Will do. Thanks. In the meantime, how about that Fender Stratocaster?
Are you a rock star?
No. Quite the opposite, in fact. I write things on tax blogs.
Probably best not to buy your electric guitar with your company funds, then.
How about the car thing? Surely that’s allowed?
Cars have their own rules for tax and I wouldn’t advise anyone to try and put their car through their company accounts. There are sometimes exceptions made for electric or very low-emission cars, but I imagine that’s another blog post entirely.
Damn it, Kenny! What about the iPhone X? Give me something to go away smiling about…
OK. Try this. Every employee and director can be provided with one company phone without incurring a benefit-in-kind, and all related costs would then be payable by the company for calls, line rental and phone purchases, if applicable.
Yes! That’s more like it. Presumably you need to have the money in your business account to do this, though, right? HMRC aren’t going to stump up for it, are they?
Er… you need to have the money to buy it, obviously. There’s no such thing as a free iPhone X in this life, chap.

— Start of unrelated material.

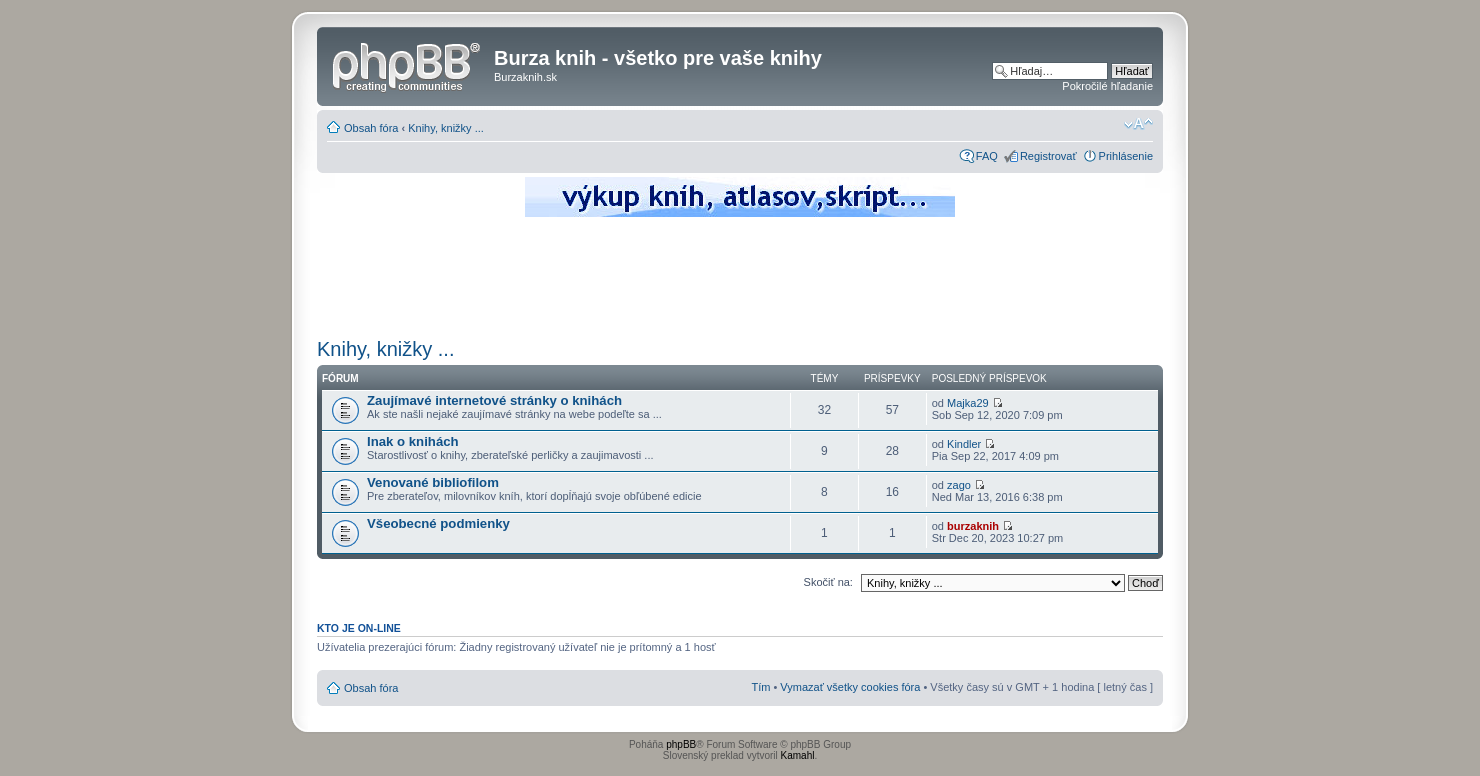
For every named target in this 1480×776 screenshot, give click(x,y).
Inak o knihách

How does VAT work on something like this? What should you tell the assistant in the shop when you’re trying to explain that it’s a company phone?
VAT is reclaimable on expenses that are solely for business in full. If they are a benefit-in-kind, then the VAT reclaim may be restricted. Note that VAT cannot be reclaimed on company cars that are purchased by the company, and only 50% can be reclaimed if the car is a business lease.
Is that Accountant Speak again, Kenny?
No. I believe that’s mostly English.
How about the paperwork for the iPhone X? What do I need to keep and pass on to your accountant friend?
You mean My Accountant Friend?
The original purchase invoices should be kept for the company records. For items such as cars, we obviously require a lot more details as the benefit-in-kind is linked to the original list price (not the purchase price) and Co2 emission rates. We would also need details of any finance agreements to split out the interest payments to be made.
Gotcha. I’ve asked you before about the strangest request you’ve had from a client on this subject, but I wonder if there are any new classics you’d like to share?
I once had someone who was an IT contractor wanted to put a horse box through the company to save both corporation tax and VAT. A horse had nothing to do with his company and it turned out it was basically for his wife to move her horse around.
As such, I explained that the VAT would not be reclaimable as it had no business use, and also it would be excluded from a corporation tax deduction for the same reason. On top of this he would pay benefit-in-kind tax and the company would pay tax on the benefit too.
Overall it would have cost him more, so he saw sense and didn’t put the horse or its box through the company. Unless you’re in the horse business, it’s always best to avoid putting horses through company accounts.
Damn it, Kenny! You’ve just spoilt Christmas!